El gobierno de Javier Milei apostó a una estrategia de alto riesgo para enfrentar la crisis de imagen que atraviesa el jefe de Gabinete Manuel Adorni. En una decisión sin precedentes, tanto el presidente como su hermana Karina Milei acompañarán al funcionario en su presentación ante Diputados, convirtiendo el informe en una verdadera batalla política.
La oposición busca interpelar a Adorni por las oscuridades patrimoniales que nunca pudo explicar, un escándalo que se intensificó tras su desafortunada conferencia de prensa del 25 de marzo. En esa ocasión, el funcionario no solo evadió las preguntas sobre su patrimonio sino que maltrató con arrogancia a los periodistas, generando un clima de tensión que lo obligó a suspender una nueva presentación programada para abril.
El dilema que enfrenta La Libertad Avanza es complejo: al intentar correr el foco de los problemas económicos y sociales que agobian al gobierno, arriesgan sustituir un problema por otro. Las sospechas de corrupción amenazan con ocupar el centro de la escena política, precisamente la mezcla que ha llevado a Milei a su declive en las encuestas de popularidad.
La presencia de los hermanos Milei en el recinto representa un hecho inédito desde la reforma constitucional de 1994 que incorporó la figura del jefe de Gabinete. Esta figura fue pensada como una pieza de protección para resguardar al presidente ante las crisis, pero Milei parece dispuesto a dar vuelta esa lógica para capitalizar políticamente el conflicto.

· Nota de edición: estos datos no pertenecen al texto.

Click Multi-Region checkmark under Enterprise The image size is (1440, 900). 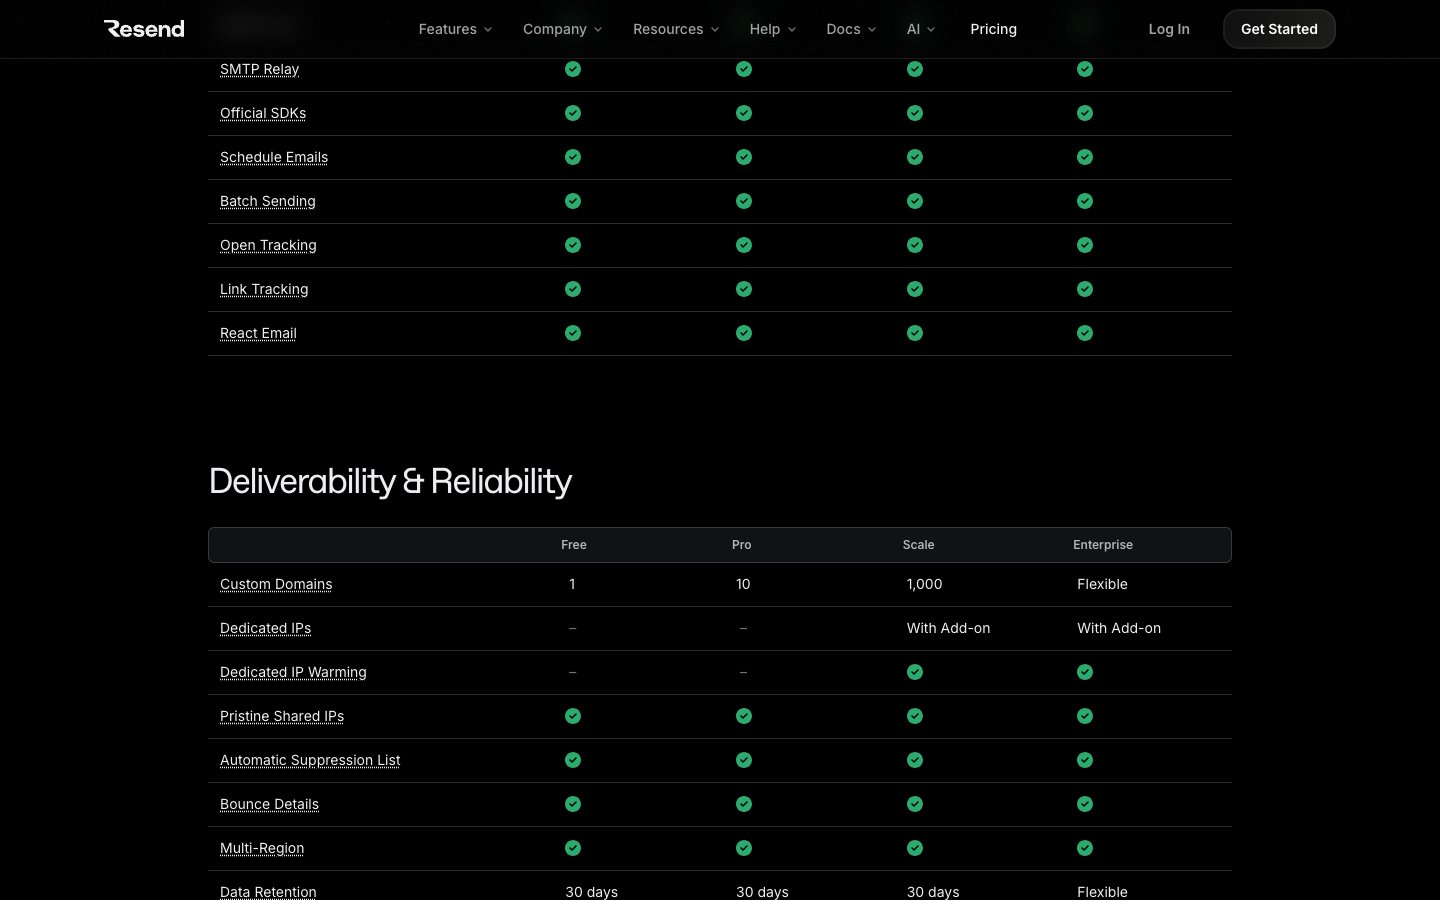[x=1085, y=848]
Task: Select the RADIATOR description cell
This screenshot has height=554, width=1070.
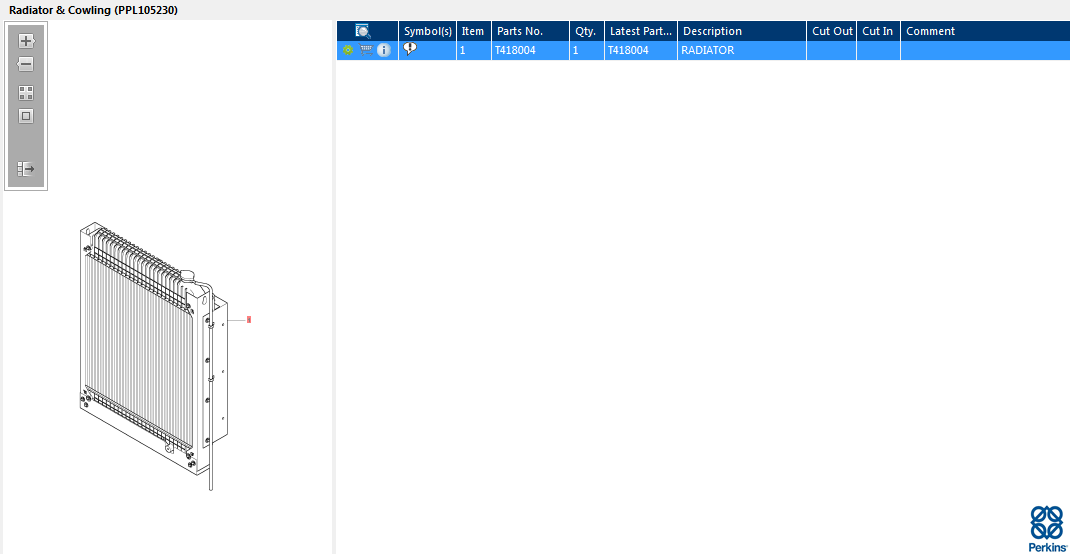Action: tap(742, 50)
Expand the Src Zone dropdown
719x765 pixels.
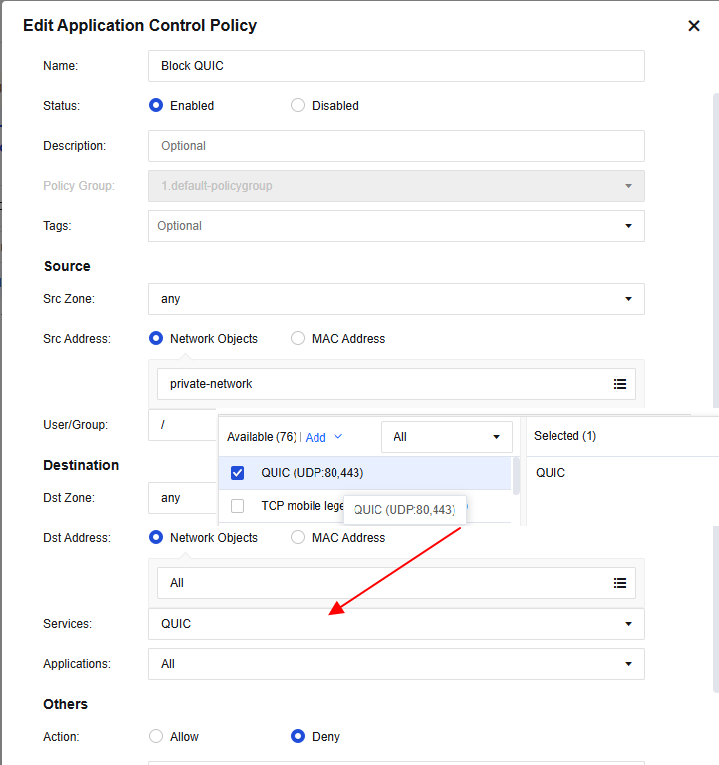click(628, 299)
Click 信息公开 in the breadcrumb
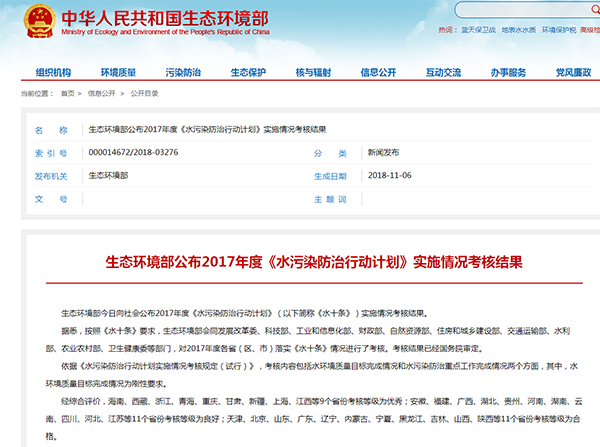Viewport: 600px width, 447px height. 102,93
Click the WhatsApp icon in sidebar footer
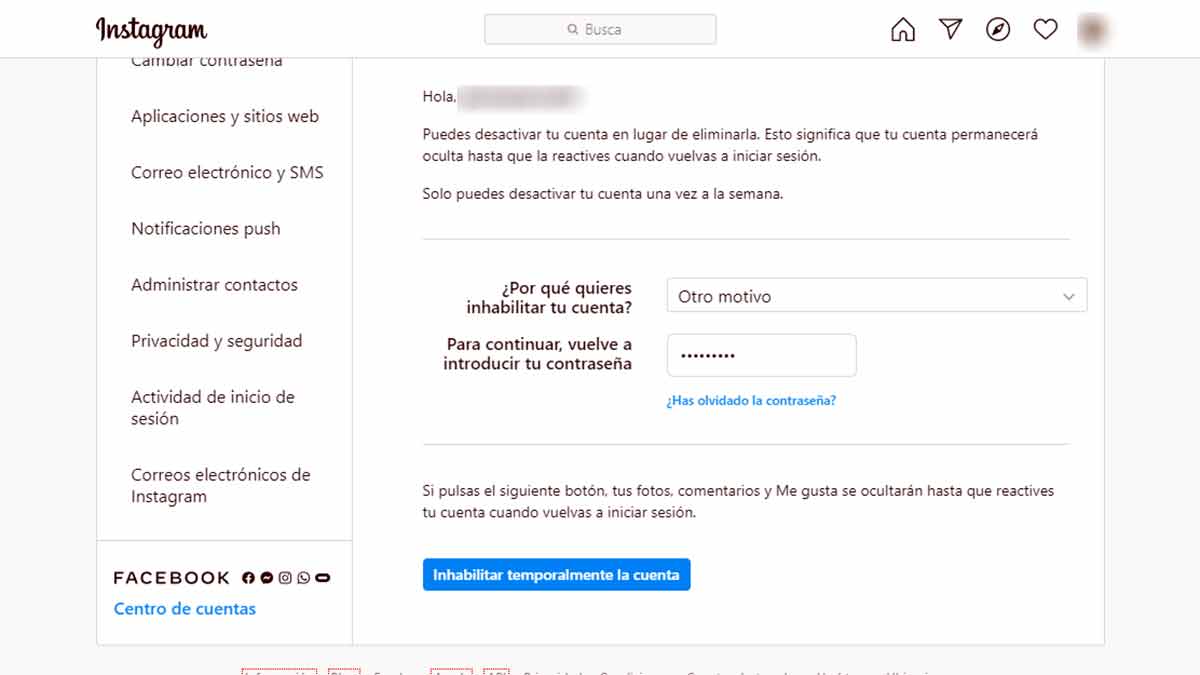The image size is (1200, 675). [304, 578]
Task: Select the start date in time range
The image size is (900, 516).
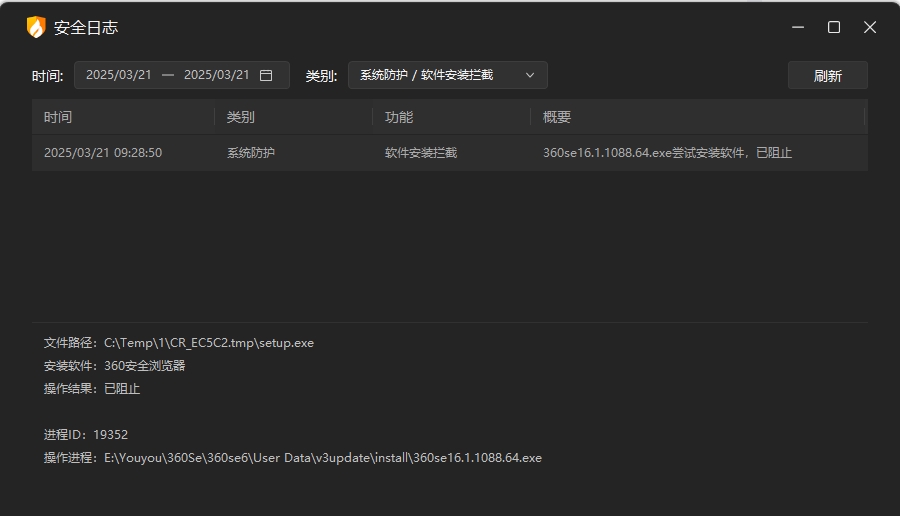Action: coord(119,75)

Para el oficialismo, Adorni se ha convertido en una pieza clave de la maquinaria de poder libertaria, pese a su rusticidad. Si logra sortear exitosamente la interpelación, no solo superaría la tormenta sino que reafirmaría la conducción presidencial e inyectaría estabilidad al equipo de gobierno.
El formato de estos informes, históricamente monótonos y predecibles, podría verse alterado por la dinámica política y la confrontación. Adorni dispondrá de una hora inicial para su monólogo y ya conoce el pliego de más de 5.000 preguntas que le acercaron los bloques opositores, pero deberá enfrentar las provocaciones e interrupciones en un clima político enrarecido.
La estrategia gubernamental incluye llevar militantes libertarios a los palcos y la presencia de varios ministros, en una puesta en escena diseñada para demostrar unidad y fortaleza. Sin embargo, la incertidumbre sobre el resultado persiste, ya que el funcionario deberá demostrar qué carácter tiene -más allá de la arrogancia- para sobrellevar la adversidad.
Desde mediados de marzo, la presión opositora por interpelar a Adorni no ha cesado, y el funcionario solo aparece en fotografías oficiales para demostrar que continúa en funciones. La apuesta de los Milei es arriesgada: manipular el fuego político para salir fortalecidos, aunque existe la posibilidad de que el tiro les salga por la culata.